> [Task objective] Identify and copy all lines of the material where the string "Polonia" is found.
Segment Open
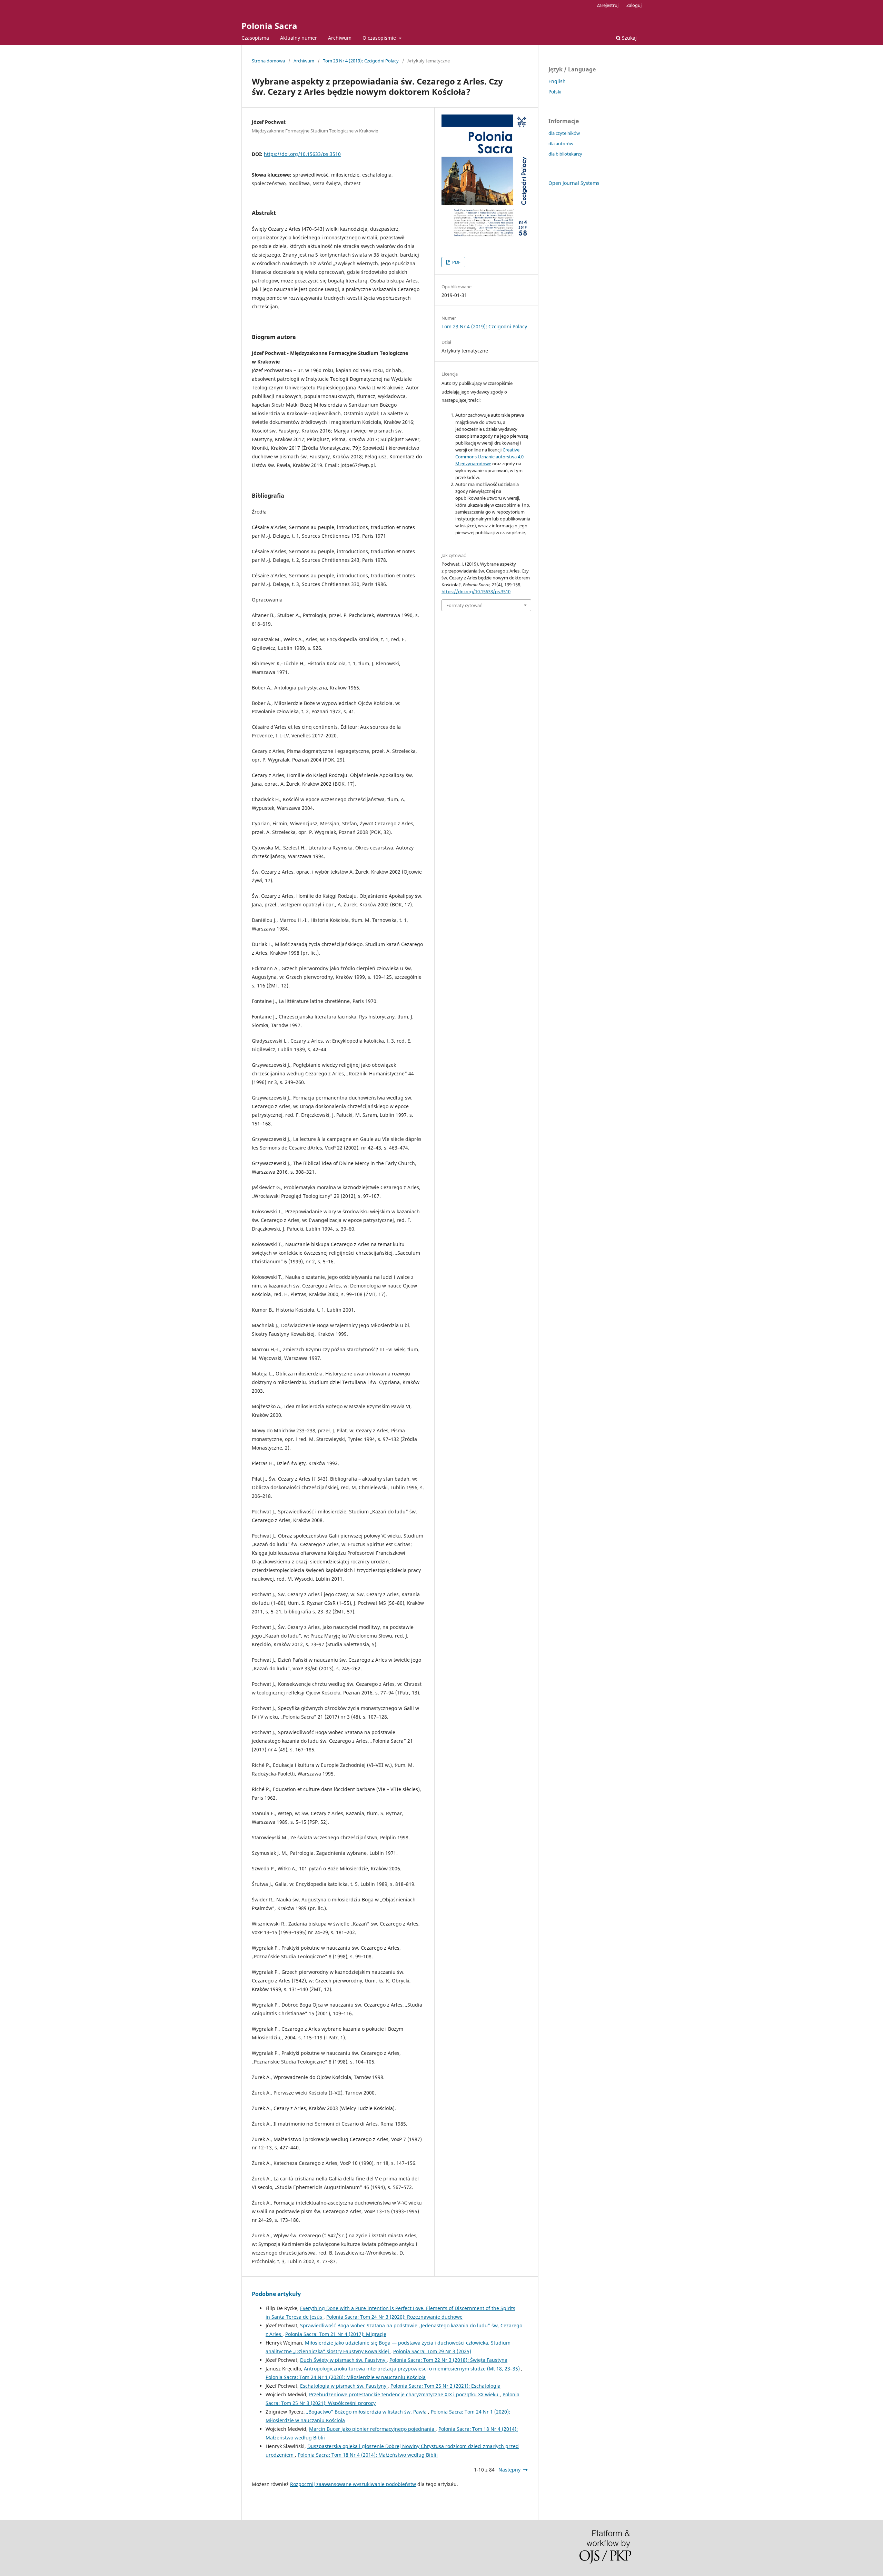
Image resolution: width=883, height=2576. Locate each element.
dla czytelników (564, 133)
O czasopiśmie (380, 37)
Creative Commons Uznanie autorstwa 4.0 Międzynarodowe (489, 457)
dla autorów (560, 143)
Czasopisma (255, 37)
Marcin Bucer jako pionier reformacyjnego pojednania (372, 2429)
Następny (509, 2469)
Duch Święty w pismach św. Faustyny (343, 2360)
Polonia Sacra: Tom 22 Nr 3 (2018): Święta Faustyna (448, 2360)
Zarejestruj (607, 5)
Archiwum (339, 37)
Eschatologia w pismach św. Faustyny (344, 2386)
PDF (455, 262)
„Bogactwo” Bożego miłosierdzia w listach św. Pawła (367, 2411)
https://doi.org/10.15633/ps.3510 (302, 154)
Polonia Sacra (269, 25)
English (557, 81)
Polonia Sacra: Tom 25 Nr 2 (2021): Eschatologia (445, 2386)
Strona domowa (268, 61)
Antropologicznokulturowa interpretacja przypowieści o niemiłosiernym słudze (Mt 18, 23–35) (412, 2368)
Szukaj (629, 37)
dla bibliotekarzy (565, 154)
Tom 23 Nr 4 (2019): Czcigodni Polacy (361, 61)
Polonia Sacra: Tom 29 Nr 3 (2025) (432, 2351)
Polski (555, 91)
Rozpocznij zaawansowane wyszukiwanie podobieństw (353, 2484)
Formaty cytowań (464, 605)
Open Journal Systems (573, 183)
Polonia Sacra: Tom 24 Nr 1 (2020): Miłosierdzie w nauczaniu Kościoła (346, 2377)
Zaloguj (634, 5)
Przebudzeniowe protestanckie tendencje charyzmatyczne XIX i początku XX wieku (404, 2394)
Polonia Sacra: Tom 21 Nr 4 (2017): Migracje (335, 2334)
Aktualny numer (298, 37)
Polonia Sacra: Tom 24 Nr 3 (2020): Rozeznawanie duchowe (394, 2317)
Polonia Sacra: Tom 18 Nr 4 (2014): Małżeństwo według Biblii (368, 2454)
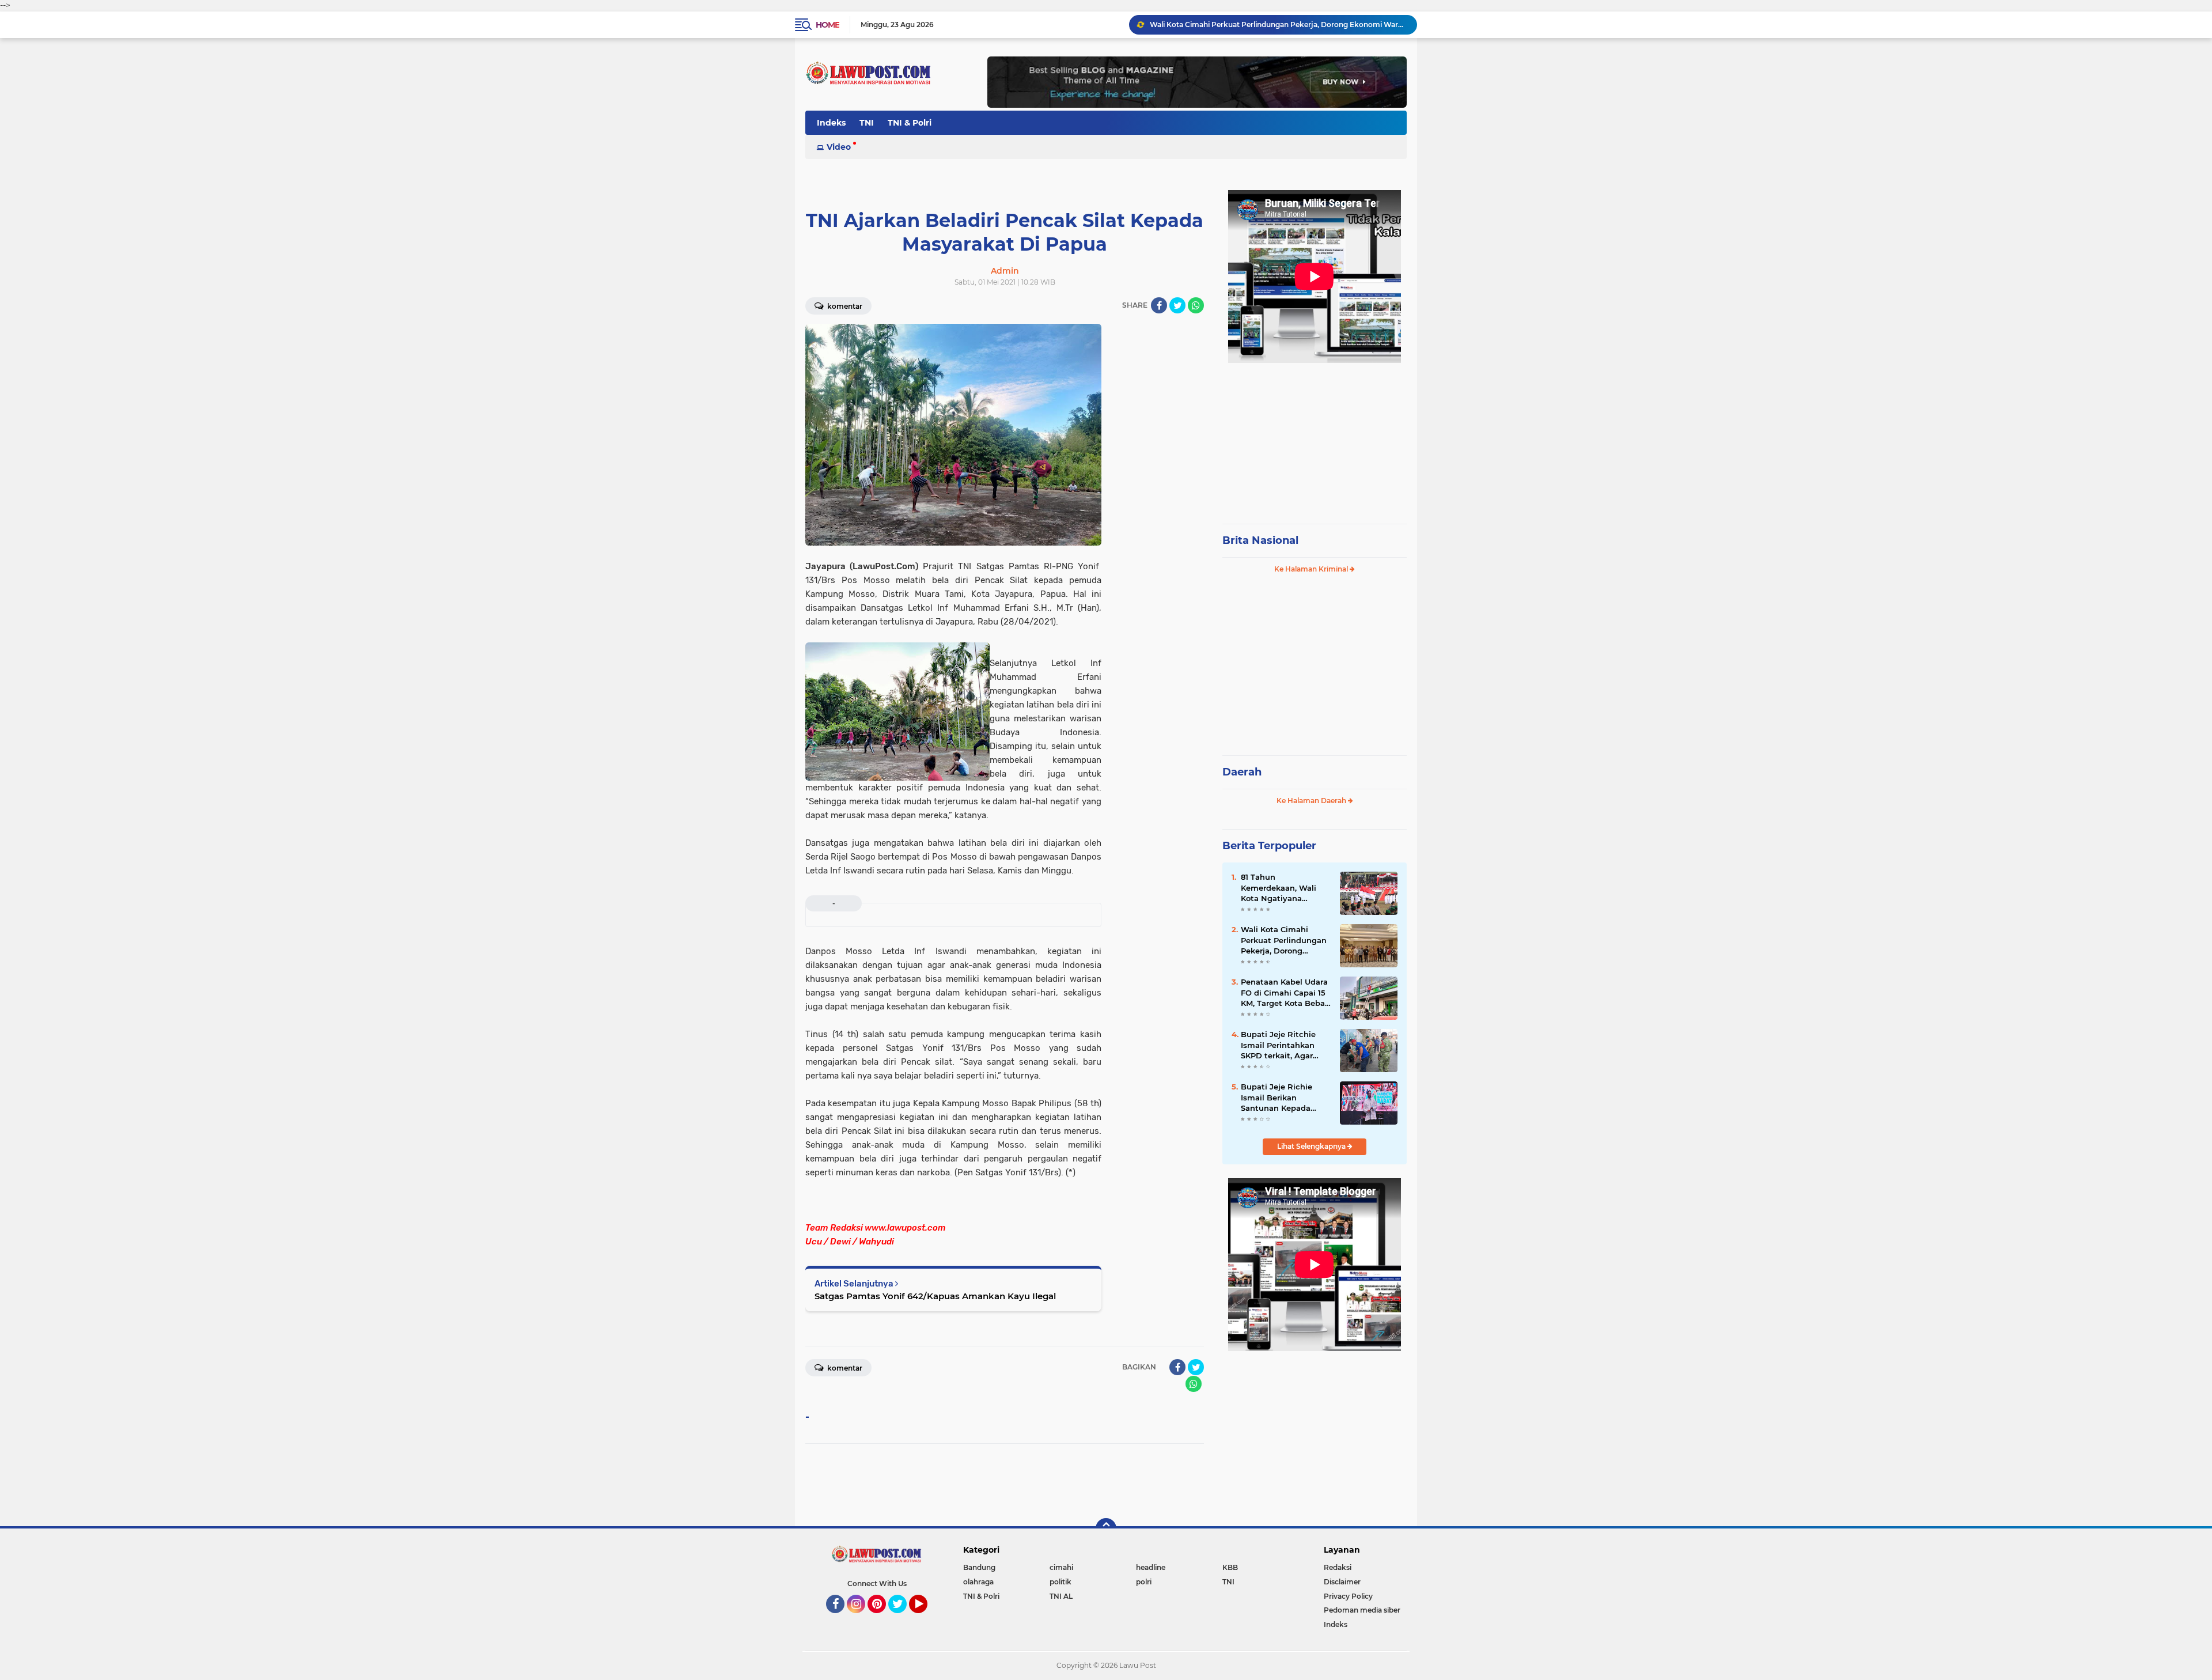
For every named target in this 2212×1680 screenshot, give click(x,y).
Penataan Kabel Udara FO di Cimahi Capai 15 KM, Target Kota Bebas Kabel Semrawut (1285, 992)
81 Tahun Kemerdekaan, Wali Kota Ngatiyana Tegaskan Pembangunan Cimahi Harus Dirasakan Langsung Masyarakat (1285, 887)
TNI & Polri (909, 123)
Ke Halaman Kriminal (1312, 569)
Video (839, 147)
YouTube (926, 1618)
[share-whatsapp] (1196, 305)
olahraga (978, 1581)
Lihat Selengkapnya (1312, 1146)
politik (1060, 1581)
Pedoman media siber (1362, 1610)
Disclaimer (1342, 1581)
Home (827, 25)
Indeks (831, 123)
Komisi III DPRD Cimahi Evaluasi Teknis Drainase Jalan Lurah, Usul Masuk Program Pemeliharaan (1278, 24)
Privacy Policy (1348, 1596)
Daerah (1242, 772)
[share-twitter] (1177, 305)
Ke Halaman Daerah (1312, 800)
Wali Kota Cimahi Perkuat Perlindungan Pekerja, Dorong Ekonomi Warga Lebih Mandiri (1284, 940)
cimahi (1061, 1567)
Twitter (902, 1618)
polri (1144, 1581)
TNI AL (1061, 1596)
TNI (866, 123)
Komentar (843, 306)
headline (1150, 1567)
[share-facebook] (1159, 305)
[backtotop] (1106, 1528)
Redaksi (1337, 1567)
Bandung (979, 1567)
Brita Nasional (1260, 540)
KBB (1230, 1567)
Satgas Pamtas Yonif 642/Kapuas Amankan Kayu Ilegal (935, 1296)
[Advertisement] (1314, 438)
Segment Closed
> [Reply to the task]
Polonia Sacra: Tom 22 Nr 3 (2018): Święta Faustyna (448, 2360)
Polonia Sacra (269, 25)
Polonia Sacra: Tom 25 Nr 2 (2021): Eschatologia (445, 2386)
Polonia Sacra: Tom 29 Nr 3 (2025) (432, 2351)
Polonia Sacra: Tom 24 Nr 1 (2020): Miłosierdzie w nauczaniu Kościoła (346, 2377)
Polonia Sacra: Tom 21 Nr 4 (2017): Migracje (335, 2334)
Polonia Sacra: Tom 24 Nr 3 (2020): Rozeznawanie duchowe (394, 2317)
Polonia Sacra: Tom 18 Nr 4 (2014): Małżeństwo według Biblii (368, 2454)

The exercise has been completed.